-- Provided information follows --

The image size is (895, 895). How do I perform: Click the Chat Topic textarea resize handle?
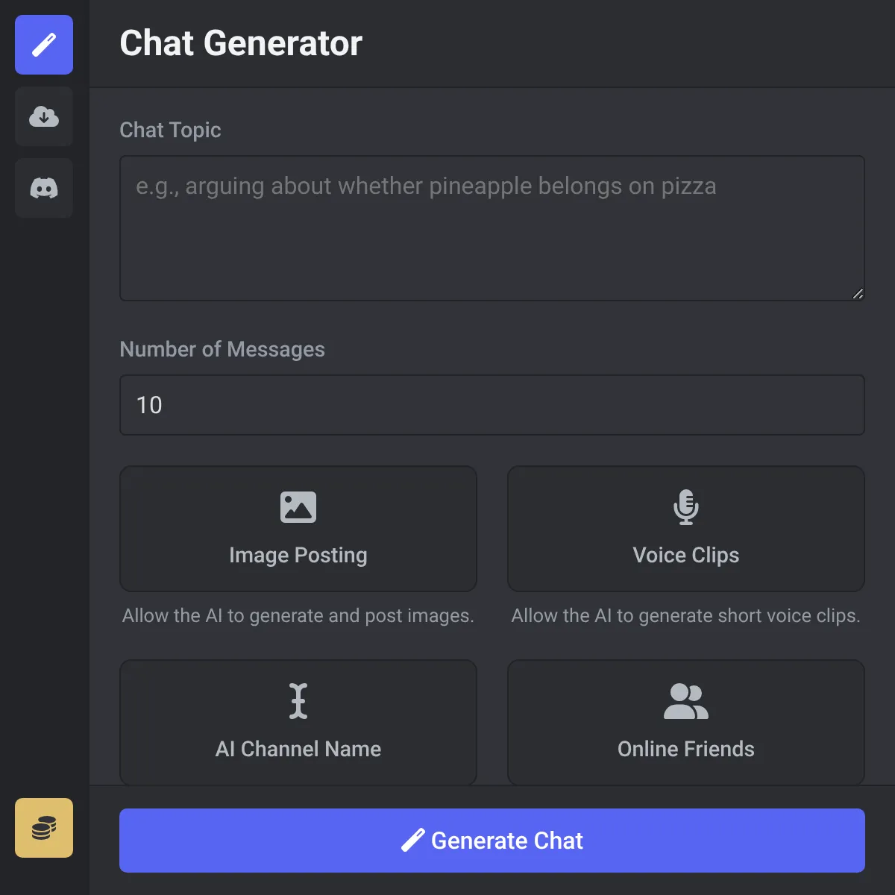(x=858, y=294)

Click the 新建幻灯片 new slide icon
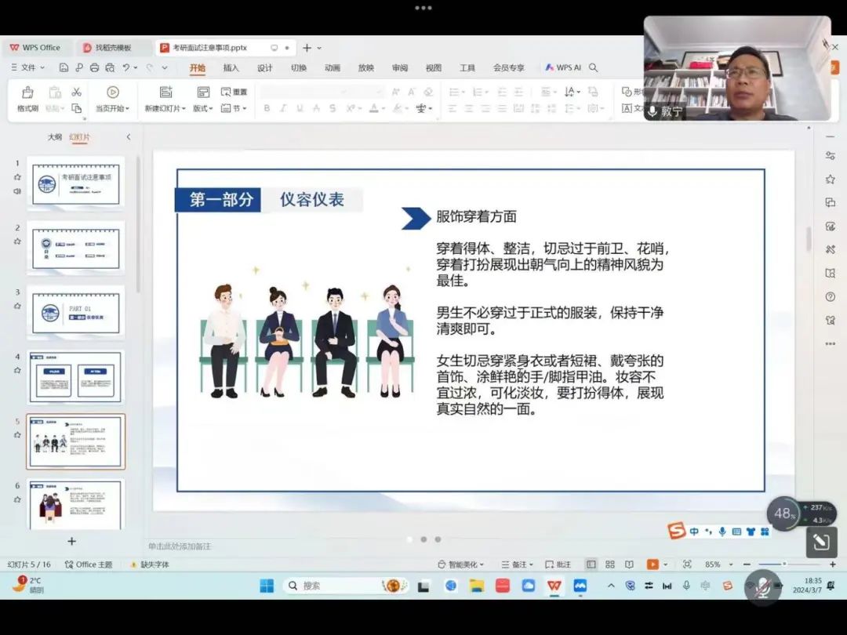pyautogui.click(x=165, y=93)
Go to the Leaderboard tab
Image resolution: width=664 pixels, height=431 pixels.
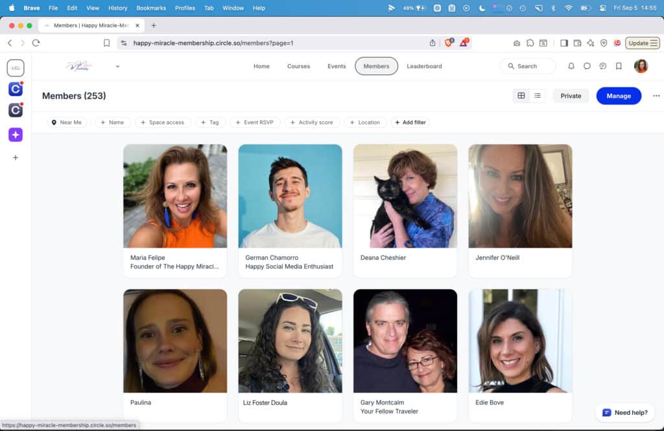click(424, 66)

-- Provided information concluded --

Assignment:
Exact copy, pictures omitted: every line from the one holding "Image resolution: width=664" through the last line of the data above, and nothing else.

Result of the task:
Image resolution: width=664 pixels, height=431 pixels.
click(424, 66)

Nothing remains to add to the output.